“Perfect” AI Code Won’t Fix Your Legacy Stack

There’s a lot of focus right now on whether AI can write “perfect” code and what this will mean. As models will get better and context windows get bigger, will code quality improve? Will we soon reach a point where AI produces production-ready software on the first try?

If the answer is "Yes, AI can get it right first time", we should be focused on giving AI the perfect context, all our rules and standards, doing upfront planning on requirements, specifications and then letting a world-class agent output perfect code.

However, whilst context and planning are important, this is not enough. Even if AI outputs perfect code, the rest of your codebase won’t suddenly become perfect along with it.

Software lives in a dynamic ecosystem; code ages, dependencies drift, context changes. Something that looks great today can become outdated, insecure, or no longer fit for purpose a few months from now.

The productivity paradox is real

There’s a growing body of evidence that experienced developers aren’t always faster with AI tools. In some cases, they’re actually slower. I hear this directly in conversations with teams every week.

What I see is a big split. Small, greenfield teams on modern stacks can get incredible speedups. Two or three developers. Node, Python, React. Clean slate. AI feels magical there. But that’s not most of the world.

Most developers I talk to are working in large, long-lived codebases. Legacy systems. Internal libraries. Old frameworks. Constraints you can’t just rip out overnight. LLMs aren’t trained on that context, and they don’t magically absorb decades of architectural decisions.

So what happens in practice is this. AI generates code quickly. Humans spend their time reviewing it. Fixing edge cases. Correcting assumptions. Undoing drift. Flow gets broken constantly. Prompt. Wait. Review. Prompt again. Wait again. I hear this frustration over and over. One developer put it to me like this:

“I used to be a craftsman whittling away at a piece of wood. Now I feel like a factory manager at IKEA, shipping low-quality chairs.”

Faster, maybe. But far less satisfying. That’s not the productivity revolution people were promised.

Planning helps. It doesn’t solve everything

A common reaction to this is to say, “We just need better planning.” And yes, planning matters a lot.

Clear requirements. Explicit constraints. Better upfront context all give AI a better chance of doing something sensible. But planning alone doesn’t fix the deeper issue, because software doesn’t stop evolving once a feature ships.

Requirements change. Teams learn new things. Dependencies go out of date. None of that stops just because you wrote a good plan. That’s where most AI tools still fall short. They treat development like a one-shot interaction instead of an ongoing process.

Maintenance is the work we keep ignoring

This is the part of software engineering we all know but try not to think about. Maintenance never ends. Libraries need upgrading. Frameworks deprecate APIs. Performance assumptions stop holding. Code that once made sense slowly turns into technical debt. Nobody loves this work. Nobody wakes up excited to upgrade Java or migrate Python 2 to Python 3. And yet, this is where huge amounts of engineering time still go.

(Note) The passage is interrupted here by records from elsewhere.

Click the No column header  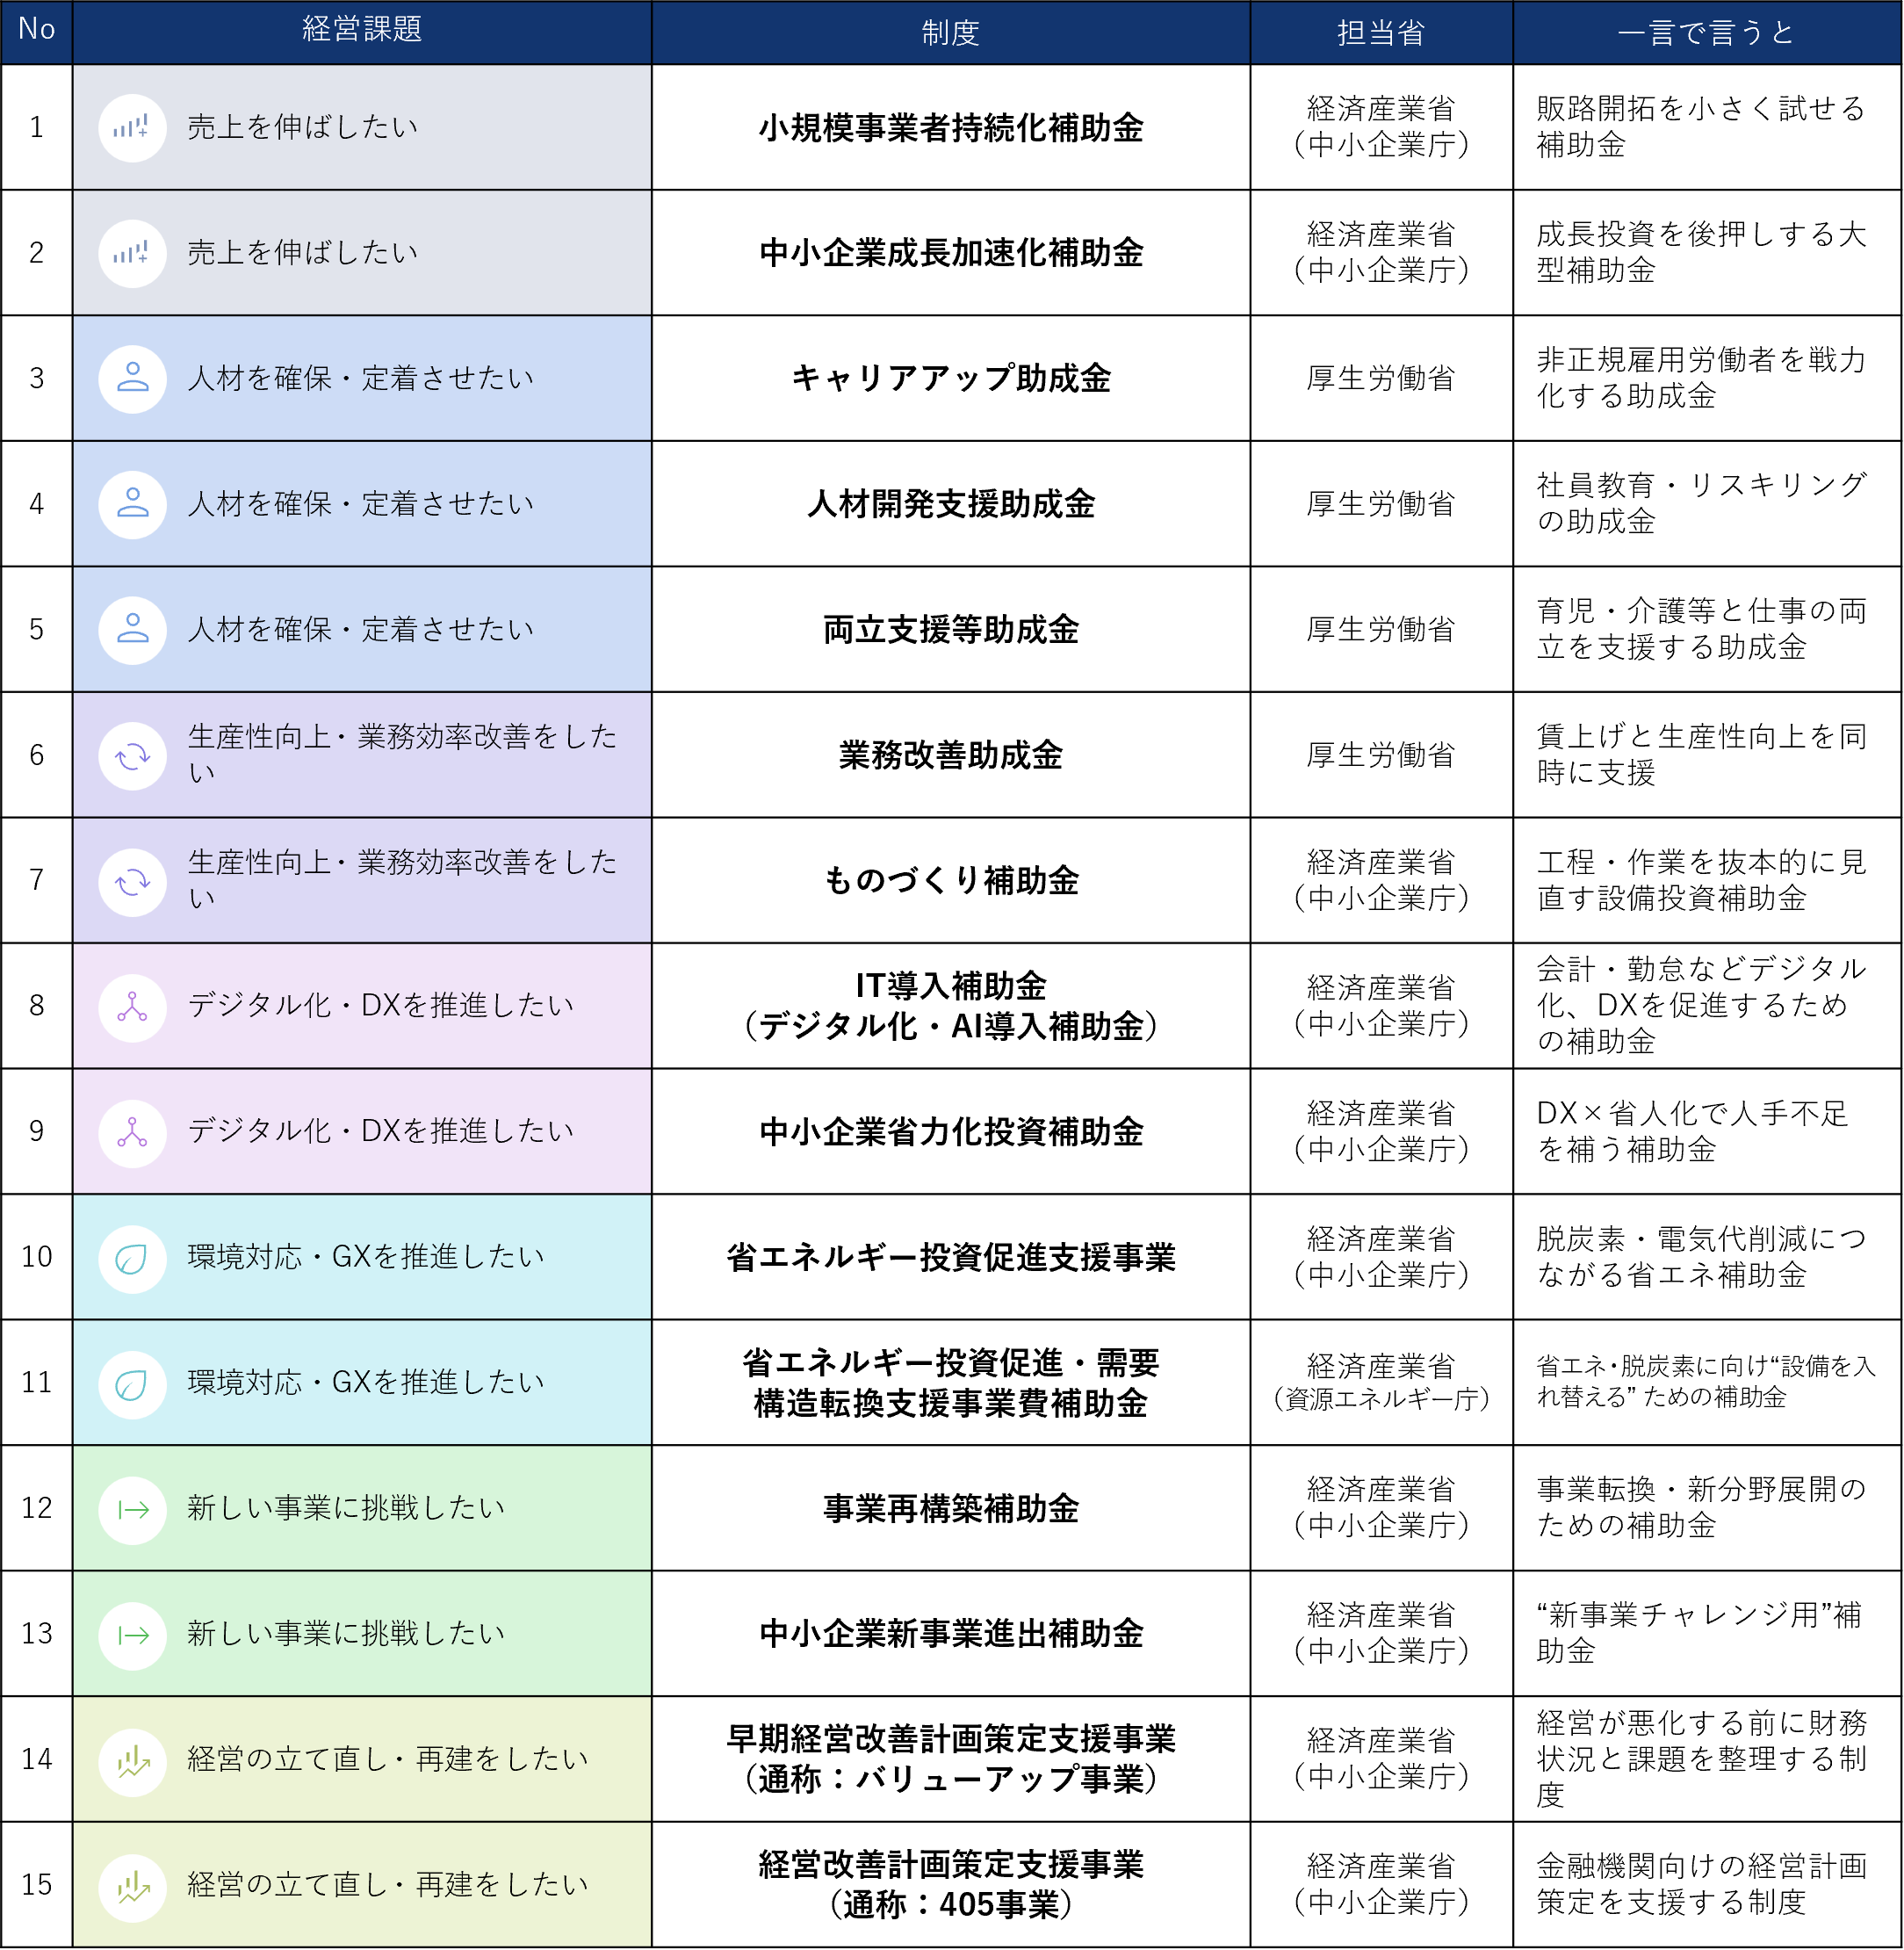pyautogui.click(x=36, y=31)
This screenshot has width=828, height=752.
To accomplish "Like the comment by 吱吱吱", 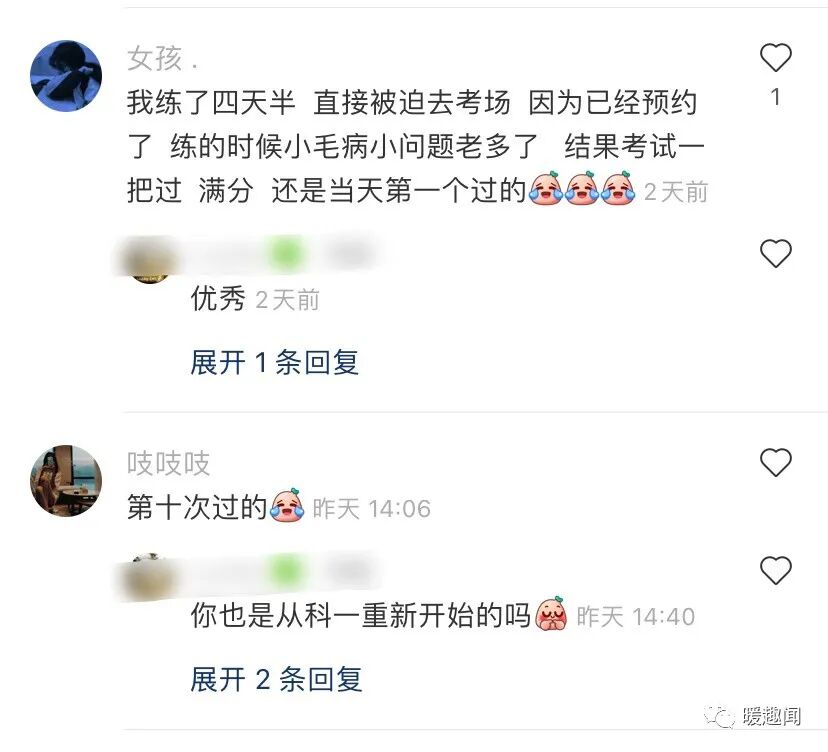I will tap(775, 462).
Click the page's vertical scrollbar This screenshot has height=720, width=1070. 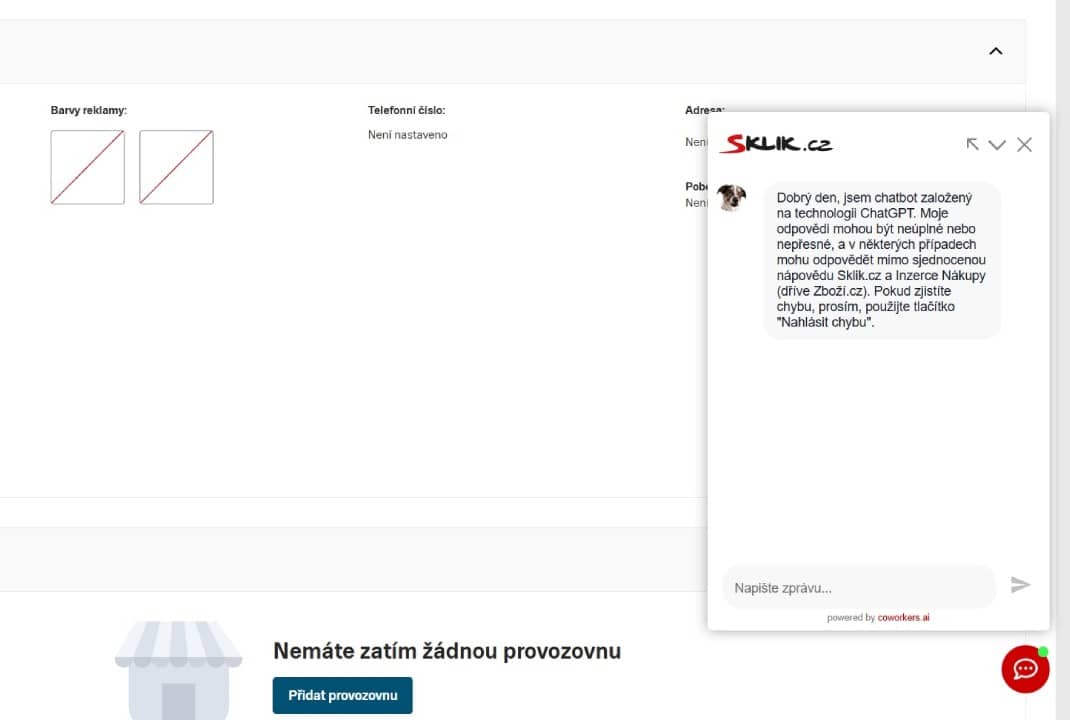click(1063, 360)
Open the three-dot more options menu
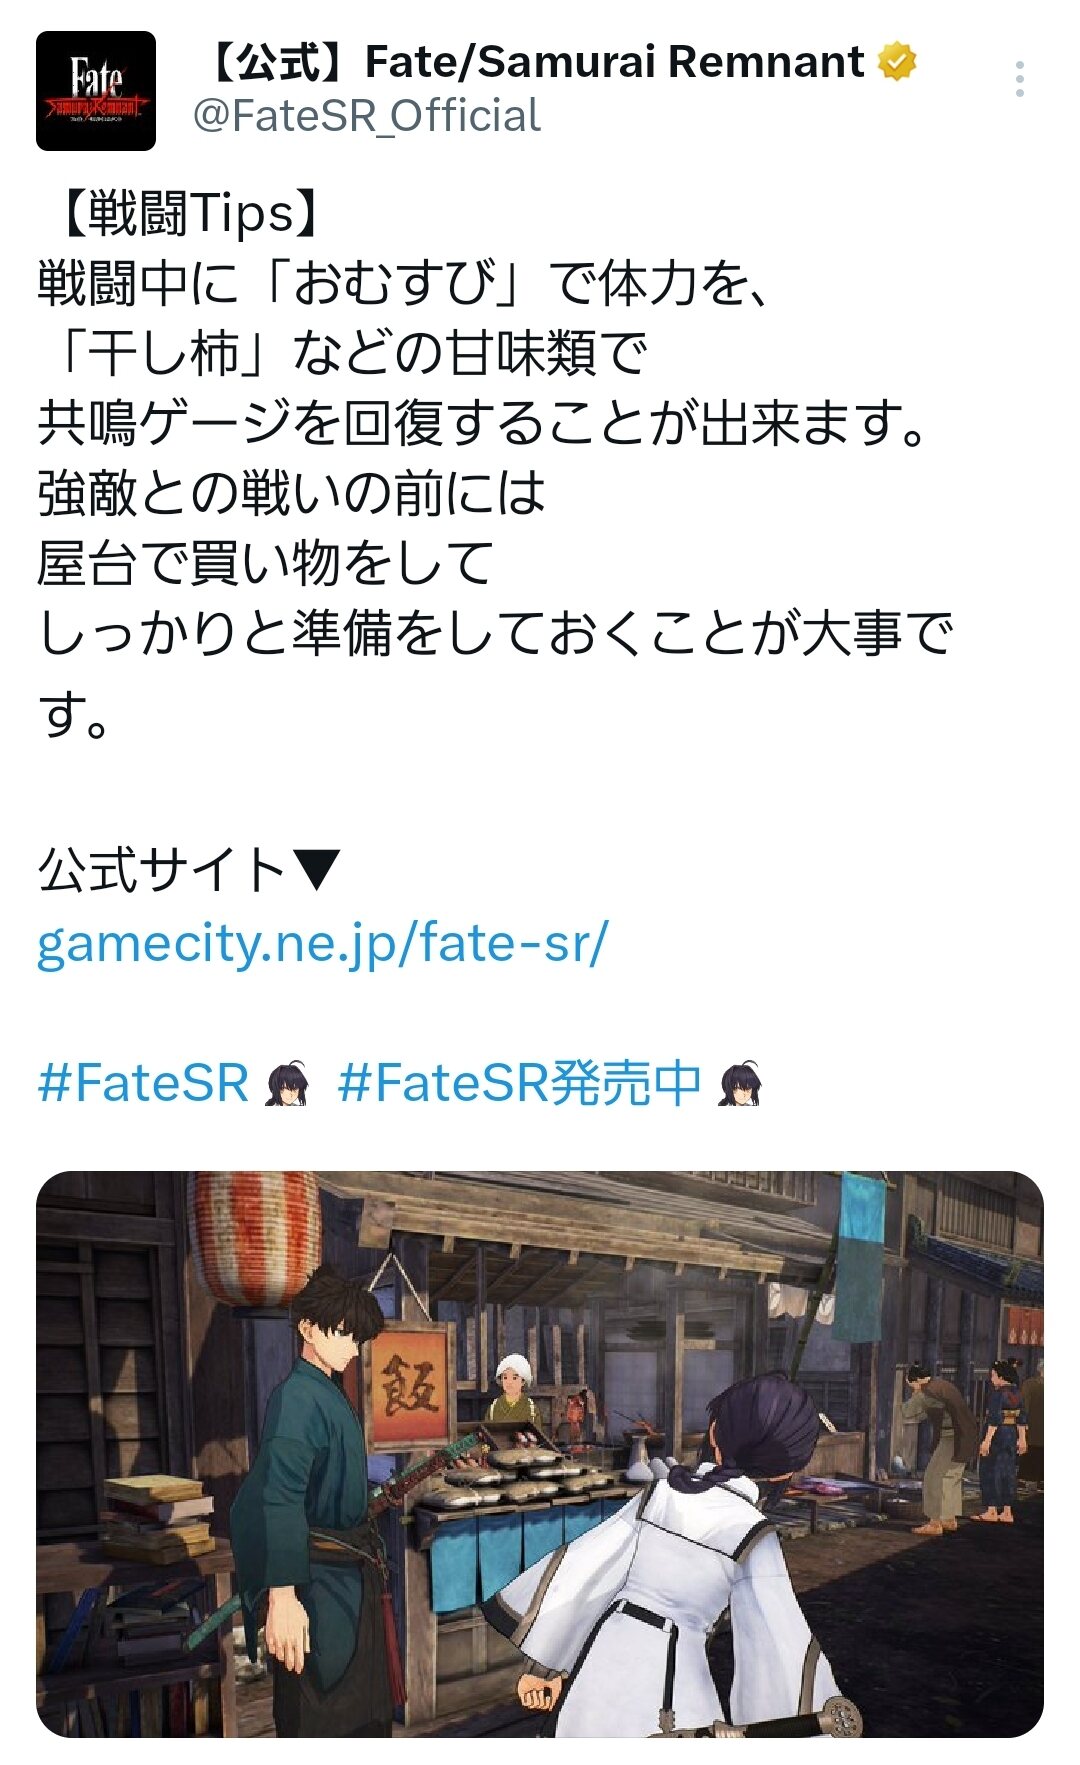The height and width of the screenshot is (1765, 1080). 1019,79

Ironically, this is exactly the kind of work AI should be great at. Not replacing engineers and certainly not taking over creative problem-solving. But continuously improving, refactoring, and maintaining the systems we already have.

Right now, it’s often the opposite. AI does the fun part, and humans are left cleaning up after it. That’s backwards.

Trust, flow, and learning still matter

There’s another thing I worry about that doesn’t get talked about enough. Learning.

Too often, using AI today feels like being in the back seat of a Ferrari with broken steering. You’re moving fast, but you don’t really know where you’re going, and you’re not necessarily getting better along the way.

That’s a real problem, especially for junior developers, but it affects seniors too. Teams require output, understanding and shared context to give them the confidence that the system is behaving the way they expect.

Trust is earned slowly, flow is fragile and learning doesn’t happen when humans are reduced to passive reviewers.

The real work comes after the first draft

Instead of asking whether AI can get it right the first time, I think we should be asking something else. How do we build systems that assume AI will get things wrong, and then improve them safely over time?

That means planning that clarifies intent and trade-offs. It means execution that supports iteration without chaos, validation that builds confidence instead of fear, and continuous improvement that reduces drift rather than amplifying it.

AI isn’t a replacement for engineering judgment, but rather a multiplier and like any multiplier, it will magnify whatever systems you put around it. If we want AI to actually help teams ship better software, we need to stop treating code generation as the finish line. The real work starts after the first draft.

I see the next phase of AI engineering becoming viable at scale by thinking about the system around the AI. This means thinking about how you scan and understand an existing codebase; how you define rules and intent; how you plan, execute, validate, and then keep improving things as the code inevitably changes over time.